[lbo-talk] Re: "master's tools" (was po-mo prince)

Brian Charles Dauth magcomm at ix.netcom.com
Tue Dec 9 20:09:11 PST 2003


Dear List:

I just want to be clear on my use of Audre Lourde's quote.

For the record, the quote comes from a four-page essay in Audre Lourde's book Sister Outsider "The Master's Tools Will Never Dismantle The Master's House."

The tools that she writes about in the essay (which was about her involvement in a feminist seminar) and which I was referring to were:

1) The demand that the master/oppressor have his concerns answered first. We had an example of this on the list with Wojtek's postings on race. His felt that the proper concern that needed attention was black people searching out and presenting representatives of certain stereotypes of his choosing/approval. He felt that the concerns being brought forward (the death of a black man at the hands of the police) were not the proper ones.
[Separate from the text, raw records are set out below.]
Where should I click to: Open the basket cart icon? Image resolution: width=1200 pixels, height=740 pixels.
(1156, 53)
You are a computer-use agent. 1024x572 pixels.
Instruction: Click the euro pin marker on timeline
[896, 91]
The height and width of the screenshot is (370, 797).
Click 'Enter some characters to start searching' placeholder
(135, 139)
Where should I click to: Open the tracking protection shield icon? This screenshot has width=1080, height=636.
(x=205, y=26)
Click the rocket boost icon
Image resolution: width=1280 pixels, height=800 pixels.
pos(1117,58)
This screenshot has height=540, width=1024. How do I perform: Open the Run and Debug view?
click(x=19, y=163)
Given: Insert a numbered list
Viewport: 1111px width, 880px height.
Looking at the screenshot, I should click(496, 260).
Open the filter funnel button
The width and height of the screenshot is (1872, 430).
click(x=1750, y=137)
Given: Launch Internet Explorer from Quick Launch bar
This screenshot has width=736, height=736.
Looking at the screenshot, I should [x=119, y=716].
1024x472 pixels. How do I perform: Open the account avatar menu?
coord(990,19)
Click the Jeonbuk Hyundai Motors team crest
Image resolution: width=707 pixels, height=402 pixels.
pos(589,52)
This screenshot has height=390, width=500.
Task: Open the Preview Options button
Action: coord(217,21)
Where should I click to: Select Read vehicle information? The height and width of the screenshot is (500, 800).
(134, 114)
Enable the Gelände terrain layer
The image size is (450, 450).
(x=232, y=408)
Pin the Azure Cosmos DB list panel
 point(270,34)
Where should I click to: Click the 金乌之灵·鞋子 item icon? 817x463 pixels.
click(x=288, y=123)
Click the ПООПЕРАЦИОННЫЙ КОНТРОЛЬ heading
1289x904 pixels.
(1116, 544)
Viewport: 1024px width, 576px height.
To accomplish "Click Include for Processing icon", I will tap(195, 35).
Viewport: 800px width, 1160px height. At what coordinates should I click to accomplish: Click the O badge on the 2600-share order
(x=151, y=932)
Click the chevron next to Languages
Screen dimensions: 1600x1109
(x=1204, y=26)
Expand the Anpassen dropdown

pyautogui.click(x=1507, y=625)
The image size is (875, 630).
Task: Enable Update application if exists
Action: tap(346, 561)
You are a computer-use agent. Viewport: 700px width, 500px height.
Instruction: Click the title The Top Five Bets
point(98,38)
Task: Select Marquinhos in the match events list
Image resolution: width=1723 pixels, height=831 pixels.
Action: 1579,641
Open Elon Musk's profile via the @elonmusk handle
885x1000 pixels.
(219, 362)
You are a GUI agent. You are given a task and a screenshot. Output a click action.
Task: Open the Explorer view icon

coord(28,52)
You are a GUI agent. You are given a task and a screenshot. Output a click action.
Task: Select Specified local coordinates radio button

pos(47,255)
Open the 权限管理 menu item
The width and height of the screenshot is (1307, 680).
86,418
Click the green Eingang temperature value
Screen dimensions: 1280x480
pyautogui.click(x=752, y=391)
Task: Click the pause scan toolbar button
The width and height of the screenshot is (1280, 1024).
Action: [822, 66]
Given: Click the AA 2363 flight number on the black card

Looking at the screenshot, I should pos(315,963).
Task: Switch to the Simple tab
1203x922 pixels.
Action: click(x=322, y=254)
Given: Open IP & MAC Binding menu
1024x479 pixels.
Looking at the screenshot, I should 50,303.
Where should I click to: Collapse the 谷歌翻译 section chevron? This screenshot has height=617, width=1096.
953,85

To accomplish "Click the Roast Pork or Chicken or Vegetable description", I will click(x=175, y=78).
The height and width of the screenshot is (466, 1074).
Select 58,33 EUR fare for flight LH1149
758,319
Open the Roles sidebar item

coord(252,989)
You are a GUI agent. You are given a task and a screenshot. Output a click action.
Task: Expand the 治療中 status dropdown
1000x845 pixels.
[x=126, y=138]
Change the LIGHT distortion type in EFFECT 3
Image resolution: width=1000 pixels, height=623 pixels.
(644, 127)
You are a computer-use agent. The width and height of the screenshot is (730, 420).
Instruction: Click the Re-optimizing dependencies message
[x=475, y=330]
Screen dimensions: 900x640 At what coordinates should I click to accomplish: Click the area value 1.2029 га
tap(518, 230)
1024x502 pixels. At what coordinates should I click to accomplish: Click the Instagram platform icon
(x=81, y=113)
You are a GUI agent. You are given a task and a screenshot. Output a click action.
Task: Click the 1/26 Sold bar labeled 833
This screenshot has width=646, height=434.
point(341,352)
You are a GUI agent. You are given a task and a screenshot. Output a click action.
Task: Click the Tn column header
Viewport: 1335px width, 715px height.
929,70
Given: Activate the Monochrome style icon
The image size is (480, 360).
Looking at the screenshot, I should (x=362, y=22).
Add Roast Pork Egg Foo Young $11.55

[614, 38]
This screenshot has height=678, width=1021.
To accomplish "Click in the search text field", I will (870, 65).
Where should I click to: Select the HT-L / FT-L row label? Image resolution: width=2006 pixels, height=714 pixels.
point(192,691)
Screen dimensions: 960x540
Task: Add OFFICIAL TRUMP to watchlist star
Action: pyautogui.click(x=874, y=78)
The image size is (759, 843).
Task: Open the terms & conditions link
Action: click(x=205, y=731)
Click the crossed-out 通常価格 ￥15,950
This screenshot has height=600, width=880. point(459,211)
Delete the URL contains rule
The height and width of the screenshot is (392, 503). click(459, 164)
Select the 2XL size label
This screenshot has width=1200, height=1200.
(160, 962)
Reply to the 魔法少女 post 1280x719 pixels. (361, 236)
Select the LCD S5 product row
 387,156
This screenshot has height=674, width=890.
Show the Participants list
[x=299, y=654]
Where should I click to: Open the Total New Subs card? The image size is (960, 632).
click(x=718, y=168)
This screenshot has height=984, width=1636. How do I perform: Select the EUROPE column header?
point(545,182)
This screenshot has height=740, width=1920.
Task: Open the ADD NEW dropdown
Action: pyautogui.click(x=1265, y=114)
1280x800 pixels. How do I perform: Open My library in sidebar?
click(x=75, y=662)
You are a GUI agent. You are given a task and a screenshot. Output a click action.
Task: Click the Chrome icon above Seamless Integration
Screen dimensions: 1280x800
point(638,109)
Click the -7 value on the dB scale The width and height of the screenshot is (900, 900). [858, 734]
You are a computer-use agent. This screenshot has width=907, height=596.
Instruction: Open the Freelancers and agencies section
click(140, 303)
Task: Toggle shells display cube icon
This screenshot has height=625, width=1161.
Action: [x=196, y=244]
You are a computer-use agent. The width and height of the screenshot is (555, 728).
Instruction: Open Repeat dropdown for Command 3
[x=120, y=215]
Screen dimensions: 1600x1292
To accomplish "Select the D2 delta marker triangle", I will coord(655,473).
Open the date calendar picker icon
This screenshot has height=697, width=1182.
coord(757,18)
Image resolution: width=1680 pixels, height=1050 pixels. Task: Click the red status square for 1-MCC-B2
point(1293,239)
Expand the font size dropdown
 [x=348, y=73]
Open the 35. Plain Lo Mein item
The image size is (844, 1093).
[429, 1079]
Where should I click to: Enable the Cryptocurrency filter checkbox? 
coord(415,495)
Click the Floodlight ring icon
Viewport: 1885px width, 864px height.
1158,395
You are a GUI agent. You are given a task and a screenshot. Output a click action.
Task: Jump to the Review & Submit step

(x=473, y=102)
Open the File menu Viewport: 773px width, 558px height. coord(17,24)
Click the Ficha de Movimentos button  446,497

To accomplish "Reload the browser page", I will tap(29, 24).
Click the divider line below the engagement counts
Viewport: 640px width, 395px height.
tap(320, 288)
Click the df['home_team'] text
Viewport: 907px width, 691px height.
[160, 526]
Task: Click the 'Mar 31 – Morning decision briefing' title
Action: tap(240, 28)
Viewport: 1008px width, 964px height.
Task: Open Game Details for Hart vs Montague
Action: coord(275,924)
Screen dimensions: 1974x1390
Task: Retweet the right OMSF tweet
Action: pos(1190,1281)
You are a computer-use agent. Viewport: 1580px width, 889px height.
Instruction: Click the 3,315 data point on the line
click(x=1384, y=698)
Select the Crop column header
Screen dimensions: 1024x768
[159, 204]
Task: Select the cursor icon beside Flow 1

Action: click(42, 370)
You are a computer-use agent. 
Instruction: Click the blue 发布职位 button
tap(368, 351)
2) The attempt to prevent the growth of human interdependency (in this case specifically that between black women). The tool in this case is the promotion of individualism (which ties in with my own Buddhist concerns) as an attempt to weaken solidarity.

I did not mean (nor do I think Lourde meant) math, logic, grammar, physics, bowling pins, etc when she/I spoke of master's tools.

The two tools -- the privileging of master/oppressor concerns over all others and the breaking of solidaity through the promotion and fetishization of individualism -- are tools of oppression. In my opinion you cannot end oppression by using the tools that foment it.

I did like the post about using the term "personality (I think it was Charles). The development of personality should be encouraged. I just think it becomes counter-productive and dangerous when it is taken to the extreme of individualism where people are led to believe that they possess stable, distinct natures wholly separate from all others.